## Exercise requirements
Once the line containing "Task: Go to next page with right arrow" has been written out, stop; until then, restate each line of the entries below word for word from the first.

## Material for the task
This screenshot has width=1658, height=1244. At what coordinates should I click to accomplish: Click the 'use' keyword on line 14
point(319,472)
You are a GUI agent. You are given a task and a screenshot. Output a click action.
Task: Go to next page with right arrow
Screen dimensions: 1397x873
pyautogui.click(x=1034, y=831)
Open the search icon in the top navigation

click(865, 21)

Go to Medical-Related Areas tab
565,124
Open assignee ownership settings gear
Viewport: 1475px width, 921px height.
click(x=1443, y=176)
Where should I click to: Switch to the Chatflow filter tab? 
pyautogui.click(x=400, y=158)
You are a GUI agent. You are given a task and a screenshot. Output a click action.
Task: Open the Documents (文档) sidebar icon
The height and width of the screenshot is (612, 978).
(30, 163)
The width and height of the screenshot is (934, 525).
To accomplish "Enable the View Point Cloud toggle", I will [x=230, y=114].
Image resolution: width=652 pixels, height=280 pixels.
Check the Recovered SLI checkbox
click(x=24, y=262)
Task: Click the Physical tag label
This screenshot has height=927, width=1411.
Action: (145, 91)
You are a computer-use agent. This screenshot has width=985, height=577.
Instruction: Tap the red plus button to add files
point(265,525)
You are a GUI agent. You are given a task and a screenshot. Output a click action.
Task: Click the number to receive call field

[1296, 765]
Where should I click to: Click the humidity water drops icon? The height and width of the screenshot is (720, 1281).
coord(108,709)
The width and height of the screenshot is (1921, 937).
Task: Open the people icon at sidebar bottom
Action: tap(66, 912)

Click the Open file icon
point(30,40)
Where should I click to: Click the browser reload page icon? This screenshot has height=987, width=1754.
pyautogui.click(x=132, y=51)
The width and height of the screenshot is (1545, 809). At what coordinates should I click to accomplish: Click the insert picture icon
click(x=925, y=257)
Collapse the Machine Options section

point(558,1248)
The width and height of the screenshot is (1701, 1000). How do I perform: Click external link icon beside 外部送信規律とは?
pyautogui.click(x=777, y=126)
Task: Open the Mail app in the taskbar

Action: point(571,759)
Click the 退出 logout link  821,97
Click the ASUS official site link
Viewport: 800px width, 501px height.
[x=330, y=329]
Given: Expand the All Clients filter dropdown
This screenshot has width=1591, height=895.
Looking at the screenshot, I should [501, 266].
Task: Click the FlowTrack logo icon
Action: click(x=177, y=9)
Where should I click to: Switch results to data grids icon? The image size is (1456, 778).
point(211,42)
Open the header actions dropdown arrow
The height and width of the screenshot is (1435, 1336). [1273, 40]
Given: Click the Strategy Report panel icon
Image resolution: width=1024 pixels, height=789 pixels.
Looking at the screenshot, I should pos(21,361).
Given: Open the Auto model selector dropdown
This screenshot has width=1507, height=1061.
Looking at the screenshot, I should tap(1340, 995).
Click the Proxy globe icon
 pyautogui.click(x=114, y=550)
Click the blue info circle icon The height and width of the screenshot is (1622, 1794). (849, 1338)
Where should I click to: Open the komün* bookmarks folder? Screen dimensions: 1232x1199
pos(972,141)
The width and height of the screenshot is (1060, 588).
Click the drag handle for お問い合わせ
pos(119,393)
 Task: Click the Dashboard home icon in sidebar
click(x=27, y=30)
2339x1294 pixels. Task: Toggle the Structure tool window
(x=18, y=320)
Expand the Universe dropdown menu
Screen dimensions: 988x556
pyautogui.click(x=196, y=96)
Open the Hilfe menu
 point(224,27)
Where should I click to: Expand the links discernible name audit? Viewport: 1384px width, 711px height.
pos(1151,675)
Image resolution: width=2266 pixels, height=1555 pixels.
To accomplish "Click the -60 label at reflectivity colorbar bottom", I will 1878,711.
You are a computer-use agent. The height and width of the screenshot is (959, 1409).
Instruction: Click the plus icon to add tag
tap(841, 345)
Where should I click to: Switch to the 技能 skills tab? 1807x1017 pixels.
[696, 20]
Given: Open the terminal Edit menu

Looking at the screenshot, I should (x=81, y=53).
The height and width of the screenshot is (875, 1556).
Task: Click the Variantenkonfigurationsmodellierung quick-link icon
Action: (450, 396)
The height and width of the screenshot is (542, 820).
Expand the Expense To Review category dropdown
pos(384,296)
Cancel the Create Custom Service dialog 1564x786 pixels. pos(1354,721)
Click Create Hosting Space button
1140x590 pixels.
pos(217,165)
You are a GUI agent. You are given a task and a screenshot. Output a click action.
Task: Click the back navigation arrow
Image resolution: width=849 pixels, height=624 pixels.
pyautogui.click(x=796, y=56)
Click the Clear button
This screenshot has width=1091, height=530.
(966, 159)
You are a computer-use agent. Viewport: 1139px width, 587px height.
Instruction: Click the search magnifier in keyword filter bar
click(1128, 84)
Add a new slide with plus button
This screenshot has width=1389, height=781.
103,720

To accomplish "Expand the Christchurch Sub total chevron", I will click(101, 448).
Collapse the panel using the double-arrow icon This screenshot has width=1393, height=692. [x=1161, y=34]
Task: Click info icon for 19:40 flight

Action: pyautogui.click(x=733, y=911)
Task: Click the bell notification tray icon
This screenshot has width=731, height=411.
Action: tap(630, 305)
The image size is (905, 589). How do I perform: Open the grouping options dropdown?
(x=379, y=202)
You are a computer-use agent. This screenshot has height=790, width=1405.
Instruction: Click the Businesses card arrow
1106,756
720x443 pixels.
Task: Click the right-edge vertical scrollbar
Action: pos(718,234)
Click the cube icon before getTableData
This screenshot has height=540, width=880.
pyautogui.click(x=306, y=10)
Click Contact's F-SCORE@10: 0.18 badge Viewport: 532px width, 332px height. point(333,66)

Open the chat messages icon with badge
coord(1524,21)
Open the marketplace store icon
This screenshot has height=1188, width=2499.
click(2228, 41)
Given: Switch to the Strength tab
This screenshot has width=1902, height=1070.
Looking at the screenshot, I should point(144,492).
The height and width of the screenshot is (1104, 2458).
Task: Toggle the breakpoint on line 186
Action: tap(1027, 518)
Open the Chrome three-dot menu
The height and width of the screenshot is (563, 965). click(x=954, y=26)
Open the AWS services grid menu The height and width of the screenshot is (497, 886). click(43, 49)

## Response area
This screenshot has width=1658, height=1244. At what coordinates should I click to accomplish: Click the 'use' keyword on line 14
point(319,472)
You are a GUI agent. You are given a task and a screenshot. Output a click action.
Task: Go to next page with right arrow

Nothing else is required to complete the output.